I am a sarcastic, silly mom of two boys and one daughter.  Know that I am including info about our own personal journey with some hard issues. Obviously, other people have their own experiences and opinions. We love our kids with every part of our being but let me tell you, parenting is not always easy. Even on a good day, a child with any type of “special need” can be exhausting.  Quick word of advice before we dive into a bit of good info…support your friends whose children may need more time, more attention, more patience.  Invite them over.  Let them talk about their kids without you feeling awkward.  It’s okay.  Your friends will thank you for it.

One more thing….this may get a big “rambly”.  I so wish to share every single thing that I know, so that every other Mom (and Dad) can avoid that panicked feeling of not knowing what the heck the doctors, therapists, etc., are talking about! You’ve been warned.

Having a child with “special needs”, we know way more acronyms than we should. Sensory Processing Disorder, Pervasive Developmental Disorder-Not Otherwise Specified (now only referred to as Autism) have afforded our child Occupational Therapy, Speech and Language Therapy, Social Skills class (who knew their child may need to be taught how to play?) and an Individualized Education Plan. Do you see why we shorten these crazy terms? Now.  A quick tutorial on what all of these letters mean…

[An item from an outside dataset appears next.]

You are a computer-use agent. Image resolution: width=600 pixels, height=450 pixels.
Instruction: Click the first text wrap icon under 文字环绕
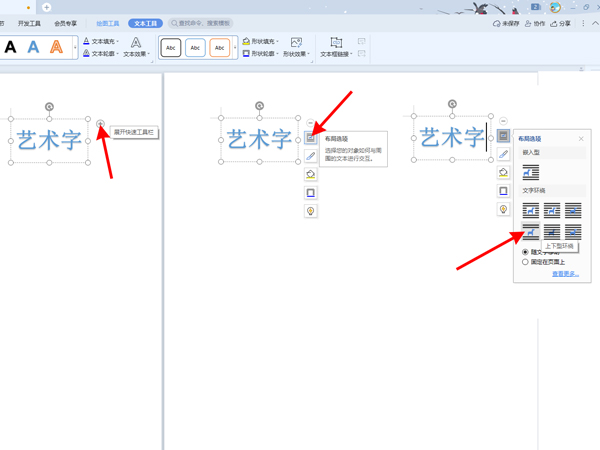pos(531,210)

SPD= not being able to process all of the sensory input that the world throws at you. Can you name all of your senses?  SPD affects every one of them. It’s hard gagging at the sight of guacamole and pennies, playdoh and broken food! What about when something cold hurts your hands if you hold it? Not being able to enjoy the playground because people keep running into you, knocking you off balance and you not having time to figure out if you should run with them or if they are running past….no fun for a kid.  If you have SPD, then therapies, intentional play, LOTS of sensory input, schedules and routine all help.

PDD-NOS=on the Autism spectrum; symptoms overlap a lot with SPD…social settings are so hard! Imagine not being able to read social cues, pick up on sarcasm (not good in the Garrick house), not being able to hear only the person talking to you, but every buzz and word said around you. Makes it hard to listen…maybe I’ll just tune out instead.  The more I learn about sensory issues, the more I think that this over processed, super sonic paced world we live in contributes to all of the above mentioned symptoms, diagnoses and labels. Edit: Guess what? PDD-NOS isn’t an official diagnosis anymore. Oh well!

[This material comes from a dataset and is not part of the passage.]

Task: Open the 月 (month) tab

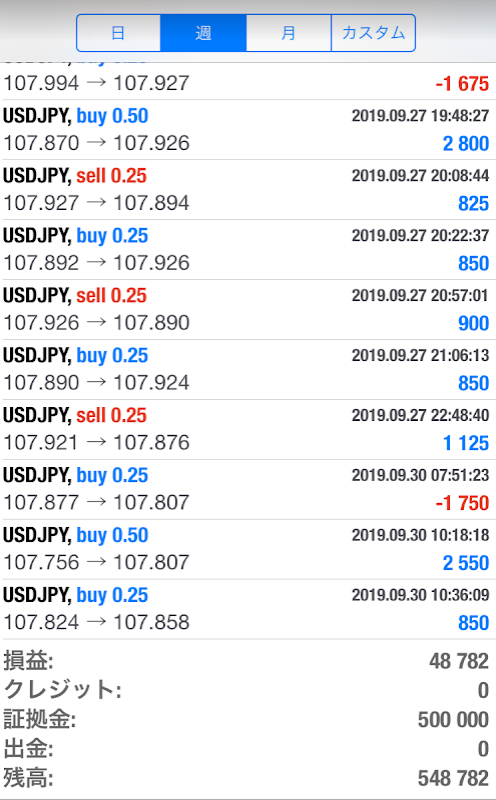Action: click(288, 33)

IEP=what your child will need if he is to get help at school! Know what you need and ask for it specifically. Keep asking. Ask again.  Does your child with Autism or Sensory Processing Disorder have trouble asking for help? He/she could use language therapy. (use the word “pragmatic” with pride!) Social skills classes help him/her learn to play appropriately.  Important stuff! Easy suggestions for early elementary school: request movement breaks, a written or picture schedule, sensory items readily available in the classroom, a wiggle seat, exercise bands around chair legs, weighted pencils, preferential seating… I could go on and on. Kids who struggle in school need routine.

J has received a variety of therapies and is doing really, really well.  LOTS of hard work! I’ve been to more appointments than I can count. Caleb is the absolute best big brother possible.  He has a sensitive soul. We have learned to slow down (a little) and enjoy the ride. The most important part of all of this is that we have 2 sons that enjoy being kids and are best buds. Our daughter is full force from dawn to dusk and needs a lot of input and output, too.

One last thought….while I have no idea what really causes any of this, I do firmly believe that good nutrition, sleep and intentional play are huge. I guess you would call that a more biomedical approach. We’ve added vitamins and probiotics, adjusted our diet, do flips through the living room and have learned about proprioception and vestibular input until my brain could explode.  We control what we can and deal with the rest, but isn’t that true for everyone?